September 30th, 2009 on 7:58 am
Teshia, Thanks for your support. I hope that I can inspire other people to live life: no matter what the obstacles!
September 30th, 2009 on 10:26 am
Cindy – you are such an inspiration to everyone. Your continual positive attitude and inner strength despite your medical setbacks is awesome. You are a great role model and example of overcoming obstacles and reaching one’s full potential. Someone once said, “adversity does not build character…it reveals it.” You have chosen a path that moves you in the direction of your dream and while the journey is filled with many winding roads, I know that you will eventually find success. You are showing the rest of us that it is less about the destination and more about the manner in which you travel.
September 30th, 2009 on 2:48 pm
Cindy,
Your are truely an inspiration to many of us and my prayers and thoughts will be with you on this adventure and the challenges that you have ment and those which still are ahead of you.
Ron
October 4th, 2009 on 9:08 pm
Cindy,
Since the day I met you I knew you were a wonderful and amazing person, but I had no idea of the strength and determination within you; nor did I know the adversity of which you have been challenged. I wish you all the best and I hope my small donation will assist you in reaching your dreams.
October 12th, 2009 on 10:35 am
This is amazing. You are so stong! I am 20 and was diagnosed with Wegeners in October of 2008. It is really awesome to see someone doing all these amazing large obsticles. Sometimes I feel like WG defines me and limits thing I can do. However more recently I have tried not to think this and continue life as normal not allowing it to define me. This Journey… has given me yet another persective… and I love it…. Thank you for sharing your story!!!!!!

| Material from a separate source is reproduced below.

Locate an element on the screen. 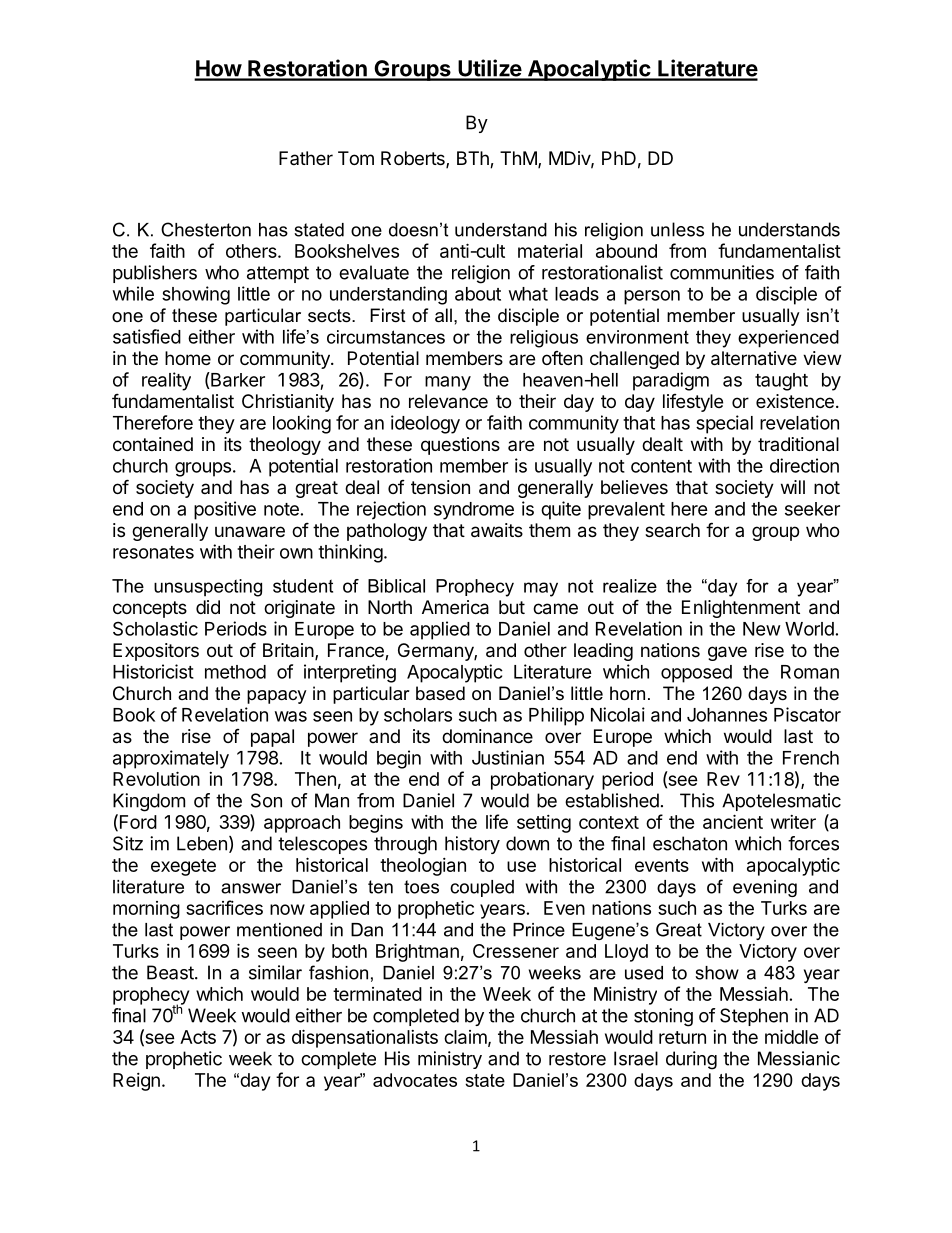 The height and width of the screenshot is (1233, 952). Acts is located at coordinates (198, 1037).
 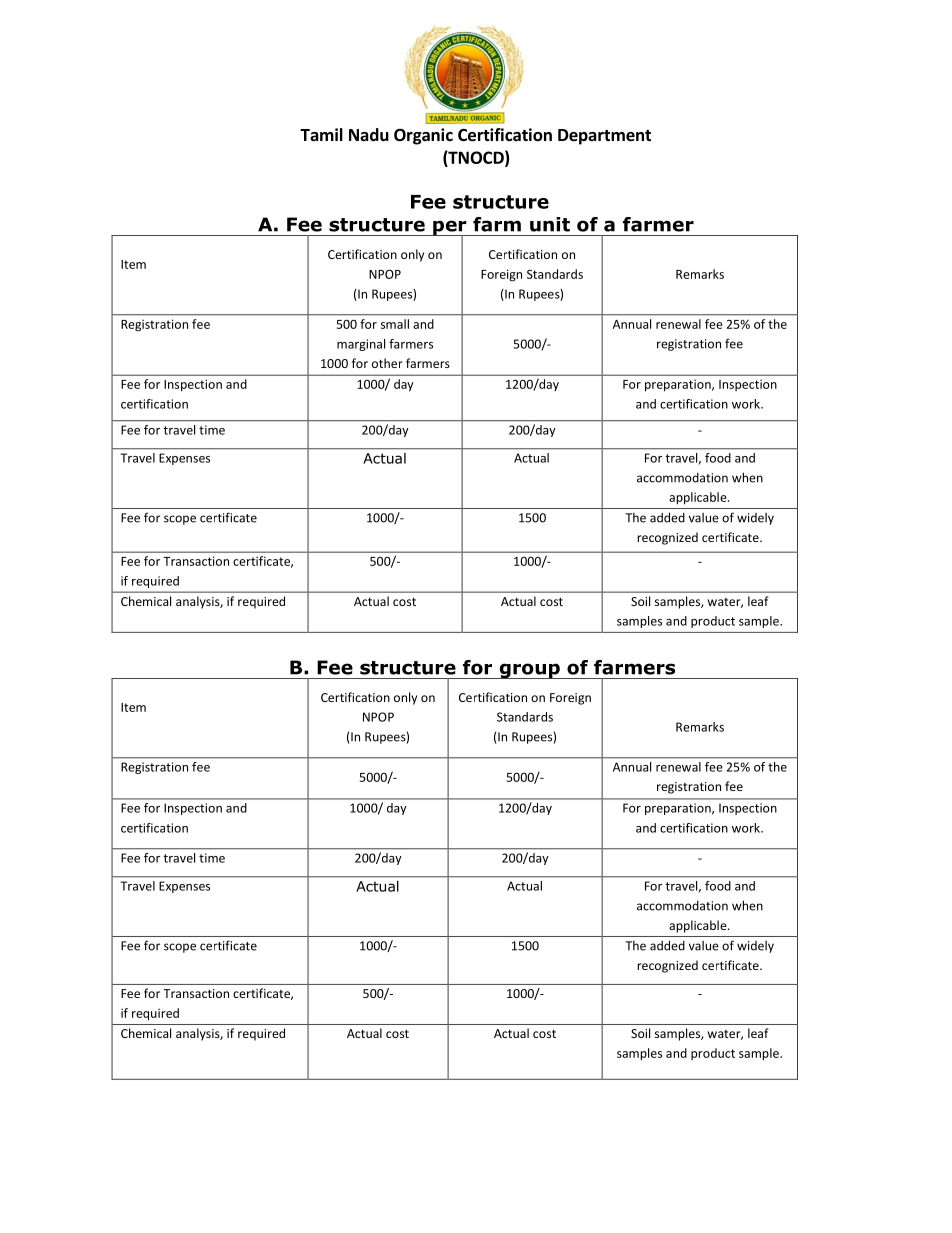 What do you see at coordinates (321, 134) in the document?
I see `Tamil` at bounding box center [321, 134].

November 30th, 2009 on 7:05 pm
Cindy, You have inspired me to keep going and stay focused. I have been battling WG for over 30 years, just diagnosed July 2008. I had a kidney transplant 1989, and a bunch of other surgeries related to WG. So glad you are reaching your dreams!
December 1st, 2009 on 11:17 am
Cindy,
I am inspired and amazed that a fellow WG is able to reach for the dream you are and help so many doing it. Your are a very special and giving person to be able to do this. My WG was found early and I have been greatful ever since. Getting to know how different all our cases are and there extremes are mind blowing. Such a rare thing so deadly and misdx’d so often.
I have dicided it is time for me to take care of myself and workout again because you have inspired me.If you can do this then there is no reason for me to believe I can’t try to the best of my physical limits to feel better myself. Anything that I can do is only an improvement for me. Thank you again for sharing your story and inspiring many! Have a great climb!!
December 16th, 2009 on 7:38 am
Cindy- I am inspired reading about you, and I am especially pleased that a perfect example of positivity exists on the site because people sometimes see WG as a end to the life they enjoy. Personally, I see it as an opportunity to gain more maturity and insite into oneself, but you approach to it, well, exceeds what virtually all weggies think is possible after the diagnosis of WG. I truly think the support group website gained a big boost with your pretty near heroic story because there were a couple weggie deaths this year that brought the worst of this disease to our attention. I’m with you, though! Live life to the fullest!